## Your task
In the records below, find the line that contains "Screen dimensions: 1081x581", then transcribe it and every later line exactly, stopping at the final line.

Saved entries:
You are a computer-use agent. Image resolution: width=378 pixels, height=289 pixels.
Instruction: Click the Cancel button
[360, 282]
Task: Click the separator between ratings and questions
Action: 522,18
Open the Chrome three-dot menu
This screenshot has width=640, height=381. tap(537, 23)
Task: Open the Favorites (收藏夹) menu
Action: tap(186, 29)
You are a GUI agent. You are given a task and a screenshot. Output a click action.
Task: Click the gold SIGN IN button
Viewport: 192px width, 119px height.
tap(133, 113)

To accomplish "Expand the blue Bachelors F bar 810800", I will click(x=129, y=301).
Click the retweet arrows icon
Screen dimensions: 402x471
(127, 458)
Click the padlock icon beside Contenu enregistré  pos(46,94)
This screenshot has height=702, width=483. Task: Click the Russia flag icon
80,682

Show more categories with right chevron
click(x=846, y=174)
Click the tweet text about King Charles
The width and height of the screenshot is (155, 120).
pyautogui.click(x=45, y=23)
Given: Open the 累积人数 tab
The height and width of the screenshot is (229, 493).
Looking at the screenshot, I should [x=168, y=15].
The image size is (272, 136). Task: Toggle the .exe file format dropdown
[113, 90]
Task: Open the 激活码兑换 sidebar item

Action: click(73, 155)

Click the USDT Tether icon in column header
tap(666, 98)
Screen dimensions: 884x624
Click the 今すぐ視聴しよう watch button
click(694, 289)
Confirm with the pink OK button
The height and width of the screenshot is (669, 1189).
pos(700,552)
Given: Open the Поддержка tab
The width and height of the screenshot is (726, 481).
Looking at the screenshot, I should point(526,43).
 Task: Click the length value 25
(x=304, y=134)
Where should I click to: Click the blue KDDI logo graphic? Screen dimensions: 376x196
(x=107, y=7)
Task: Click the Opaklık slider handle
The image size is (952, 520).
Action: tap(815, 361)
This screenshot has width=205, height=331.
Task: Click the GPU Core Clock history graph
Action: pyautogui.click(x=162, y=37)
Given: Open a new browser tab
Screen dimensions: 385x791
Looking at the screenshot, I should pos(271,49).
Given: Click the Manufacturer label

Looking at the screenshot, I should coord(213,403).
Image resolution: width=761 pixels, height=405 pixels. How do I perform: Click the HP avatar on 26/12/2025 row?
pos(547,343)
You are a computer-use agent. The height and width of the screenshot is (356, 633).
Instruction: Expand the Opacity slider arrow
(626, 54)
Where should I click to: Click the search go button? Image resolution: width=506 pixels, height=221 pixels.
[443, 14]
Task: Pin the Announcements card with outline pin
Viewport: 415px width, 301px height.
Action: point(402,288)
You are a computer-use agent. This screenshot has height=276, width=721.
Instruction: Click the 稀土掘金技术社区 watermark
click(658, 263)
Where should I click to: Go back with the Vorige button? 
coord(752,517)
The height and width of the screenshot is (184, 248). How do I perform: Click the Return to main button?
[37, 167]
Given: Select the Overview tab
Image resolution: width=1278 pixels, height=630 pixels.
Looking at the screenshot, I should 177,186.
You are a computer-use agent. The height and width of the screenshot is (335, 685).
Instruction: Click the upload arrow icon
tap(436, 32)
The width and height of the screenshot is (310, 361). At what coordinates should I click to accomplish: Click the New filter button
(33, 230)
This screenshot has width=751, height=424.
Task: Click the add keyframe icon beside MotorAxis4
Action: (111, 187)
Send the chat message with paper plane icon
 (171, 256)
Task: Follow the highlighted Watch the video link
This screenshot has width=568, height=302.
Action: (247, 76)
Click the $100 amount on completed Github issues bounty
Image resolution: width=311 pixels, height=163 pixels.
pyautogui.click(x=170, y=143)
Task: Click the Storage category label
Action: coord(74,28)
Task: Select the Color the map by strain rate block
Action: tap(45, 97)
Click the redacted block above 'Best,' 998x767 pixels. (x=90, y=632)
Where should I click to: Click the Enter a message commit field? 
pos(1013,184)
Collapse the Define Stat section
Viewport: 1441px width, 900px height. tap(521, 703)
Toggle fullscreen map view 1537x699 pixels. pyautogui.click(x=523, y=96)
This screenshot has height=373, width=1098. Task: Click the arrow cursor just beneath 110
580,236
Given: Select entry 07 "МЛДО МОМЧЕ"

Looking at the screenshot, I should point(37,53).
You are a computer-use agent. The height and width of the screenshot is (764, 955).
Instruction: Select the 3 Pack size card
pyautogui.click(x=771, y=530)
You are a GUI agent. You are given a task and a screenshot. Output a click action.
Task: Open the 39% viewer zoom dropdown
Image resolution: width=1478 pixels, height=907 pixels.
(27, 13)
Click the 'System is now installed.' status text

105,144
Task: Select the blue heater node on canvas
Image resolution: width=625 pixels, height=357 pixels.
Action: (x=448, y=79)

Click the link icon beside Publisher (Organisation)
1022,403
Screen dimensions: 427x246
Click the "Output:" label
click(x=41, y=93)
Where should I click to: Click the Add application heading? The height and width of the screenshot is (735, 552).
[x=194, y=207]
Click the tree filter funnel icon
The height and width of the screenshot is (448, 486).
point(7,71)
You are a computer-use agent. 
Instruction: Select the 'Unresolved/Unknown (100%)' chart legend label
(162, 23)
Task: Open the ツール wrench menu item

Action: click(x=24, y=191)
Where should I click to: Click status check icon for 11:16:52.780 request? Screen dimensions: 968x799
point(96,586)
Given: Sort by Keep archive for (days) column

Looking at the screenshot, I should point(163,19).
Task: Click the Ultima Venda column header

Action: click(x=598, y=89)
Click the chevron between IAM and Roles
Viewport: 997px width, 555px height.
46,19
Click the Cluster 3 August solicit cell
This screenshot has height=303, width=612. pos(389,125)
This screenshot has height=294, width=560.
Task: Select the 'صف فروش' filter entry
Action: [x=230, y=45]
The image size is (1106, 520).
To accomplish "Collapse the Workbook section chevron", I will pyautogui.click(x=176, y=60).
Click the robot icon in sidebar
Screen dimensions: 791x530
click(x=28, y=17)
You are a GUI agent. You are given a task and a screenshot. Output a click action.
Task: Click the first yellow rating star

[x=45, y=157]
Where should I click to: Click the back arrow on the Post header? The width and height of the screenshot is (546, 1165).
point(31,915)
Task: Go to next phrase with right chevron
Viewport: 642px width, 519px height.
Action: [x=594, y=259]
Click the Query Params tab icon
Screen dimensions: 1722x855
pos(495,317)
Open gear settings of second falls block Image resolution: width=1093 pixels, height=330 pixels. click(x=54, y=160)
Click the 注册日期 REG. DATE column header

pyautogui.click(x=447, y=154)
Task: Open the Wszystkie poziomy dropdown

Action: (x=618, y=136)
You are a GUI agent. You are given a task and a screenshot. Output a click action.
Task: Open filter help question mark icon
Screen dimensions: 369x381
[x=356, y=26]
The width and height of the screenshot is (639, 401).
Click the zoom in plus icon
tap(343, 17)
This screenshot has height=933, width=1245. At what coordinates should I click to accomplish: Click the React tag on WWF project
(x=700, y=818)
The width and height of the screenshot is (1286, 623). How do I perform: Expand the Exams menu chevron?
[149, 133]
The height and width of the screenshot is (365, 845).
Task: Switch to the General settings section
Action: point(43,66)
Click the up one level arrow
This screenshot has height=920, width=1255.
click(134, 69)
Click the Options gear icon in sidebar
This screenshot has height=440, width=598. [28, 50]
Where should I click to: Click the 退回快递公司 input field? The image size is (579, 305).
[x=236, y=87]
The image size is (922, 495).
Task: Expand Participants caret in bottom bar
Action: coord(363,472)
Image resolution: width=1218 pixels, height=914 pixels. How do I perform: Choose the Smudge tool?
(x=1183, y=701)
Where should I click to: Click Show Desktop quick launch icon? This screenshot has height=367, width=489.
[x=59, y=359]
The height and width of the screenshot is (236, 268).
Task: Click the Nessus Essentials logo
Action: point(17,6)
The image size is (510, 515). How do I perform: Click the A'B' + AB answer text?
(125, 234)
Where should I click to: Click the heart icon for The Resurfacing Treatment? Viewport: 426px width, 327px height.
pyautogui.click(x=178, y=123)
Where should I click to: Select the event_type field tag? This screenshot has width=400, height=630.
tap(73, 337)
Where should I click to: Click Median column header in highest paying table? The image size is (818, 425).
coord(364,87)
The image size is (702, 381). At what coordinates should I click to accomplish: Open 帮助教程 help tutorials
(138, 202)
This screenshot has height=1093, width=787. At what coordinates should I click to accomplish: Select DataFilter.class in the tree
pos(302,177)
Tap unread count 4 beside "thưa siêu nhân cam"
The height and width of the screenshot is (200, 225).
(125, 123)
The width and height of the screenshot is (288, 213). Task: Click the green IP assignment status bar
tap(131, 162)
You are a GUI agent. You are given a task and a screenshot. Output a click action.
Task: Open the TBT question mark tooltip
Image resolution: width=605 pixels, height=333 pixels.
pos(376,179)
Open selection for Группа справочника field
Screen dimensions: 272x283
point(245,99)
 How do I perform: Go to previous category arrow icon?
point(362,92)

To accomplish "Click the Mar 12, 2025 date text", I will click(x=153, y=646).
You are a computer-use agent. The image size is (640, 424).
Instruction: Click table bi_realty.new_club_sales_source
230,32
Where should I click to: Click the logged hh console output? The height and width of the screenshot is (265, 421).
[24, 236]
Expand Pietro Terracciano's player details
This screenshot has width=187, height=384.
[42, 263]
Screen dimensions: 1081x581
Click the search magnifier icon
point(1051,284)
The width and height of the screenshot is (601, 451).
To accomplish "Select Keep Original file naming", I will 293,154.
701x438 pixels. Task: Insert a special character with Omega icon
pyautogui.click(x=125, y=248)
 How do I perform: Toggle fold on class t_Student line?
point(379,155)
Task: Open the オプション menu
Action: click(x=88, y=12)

## Exercise solution
Screen dimensions: 1081x581
Click the search magnifier icon
point(1051,284)
The width and height of the screenshot is (601, 451).
To accomplish "Select Keep Original file naming", I will 293,154.
701x438 pixels. Task: Insert a special character with Omega icon
pyautogui.click(x=125, y=248)
 How do I perform: Toggle fold on class t_Student line?
point(379,155)
Task: Open the オプション menu
Action: click(x=88, y=12)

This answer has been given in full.